The inverter also has a 12V output for the accessories in the car (e.g., dashboard, battery charging, lights). There’s not much in my case, but I’ll need it nonetheless. This fills in for the alternator that would normally be in a car with an internal combustion engine. I’ll still need a 12V battery, but only to power up the inverter initially to start the car. So, I’m going to look around for small 12V batteries, from, for example, motorbikes to save on space.
This inverter also has a DC-DC converter, which can be useful for multiple things, but more on that later.
Motor #
It turns out that a lot of hybrid cars have really great motors. Or, to be more precise, two really great motors. In a typical hybrid, the internal combustion engine spins one motor (motor-generator 1, or MG1) which generates electricity. This energy is stored in the batteries. There is a second motor (MG2) which takes energy from the batteries and provides traction. But, in a pure EV setting, we can, with little or no modification, use both MG1 and MG2 for traction.
So, one approach that people have been using in their conversions is to take the gearbox from a hybrid car (where the motors are housed) and use that as the power plant for their conversion. The mustang is a rear wheel drive car. One gearbox which is becoming popular to use for rear wheel drive cars is the gearbox from a Lexus GS450h. Now, I didn’t have much luck in finding a GS450h gearbox straight away, but, the gearbox from the GS300h started to attract my attention. It’s very similar in design. The main way that the GS300h gearbox seems to differ from the GS450h gearbox is that the GS450h has an internal and an external oil pump while the GS300h has only an internal pump. And, as it turns out, when using the GS450h in pure EV mode, the external oil pump is essential. The internal pump is driven by the rotation of the internal combustion engine. But, when used in pure EV mode, the input shaft to the gearbox is locked in place. So, we depend on the external pump to create oil pressure.
Regardless, I took a bit of a gamble and bought this gearbox from a GS300h. As far as I’m aware, no one has used this gearbox in an EV conversion, so, hopefully I can lay some groundwork which others can benefit from.
MG1 is located in the bell housing. MG2 is located in the central section. I drained the transmission fluid and opened up the bell housing end. My objective was to see what drives the internal oil pump. Is it possible to turn the oil pump without the internal combustion engine?

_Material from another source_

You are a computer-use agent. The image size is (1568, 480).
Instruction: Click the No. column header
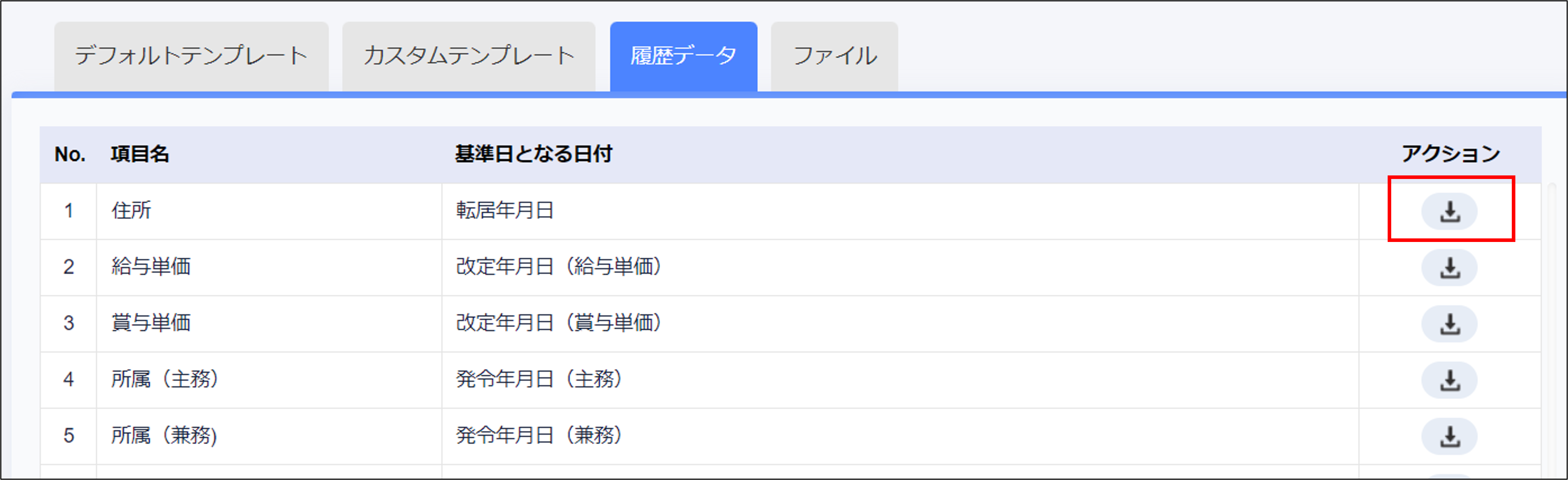click(69, 154)
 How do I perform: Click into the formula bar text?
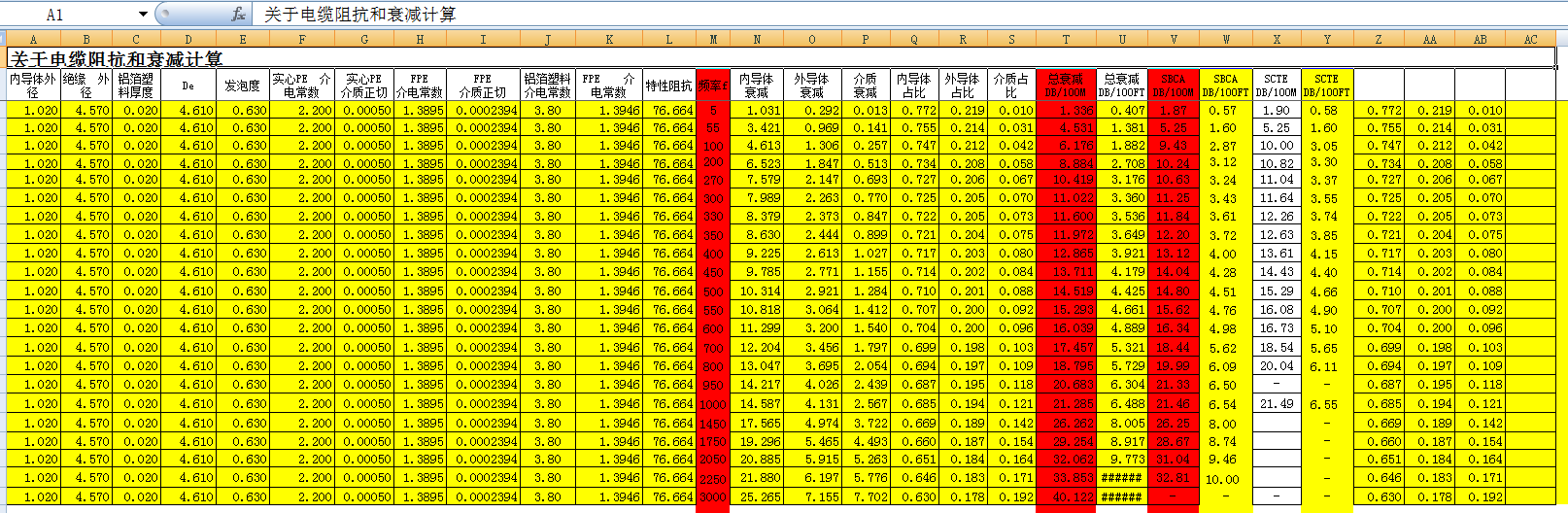(x=680, y=15)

You can see the oil pump in the lower left of this picture. As you can see, there are two gears driving the pump. One from the ICE and the other from MG2 (via the ring gear). These gears have little one-way clutches on them, so, even if one of them is spinning backwards, as long as one is spinning forwards, then the pump will make pressure. So, it looks like I don’t need to worry about this gearbox not having an external oil pump.
Turning MG2 and holding the input shaft still.
Closer look at how the oil gear clutches work.
What turning MG1 will do when holding the input shaft still.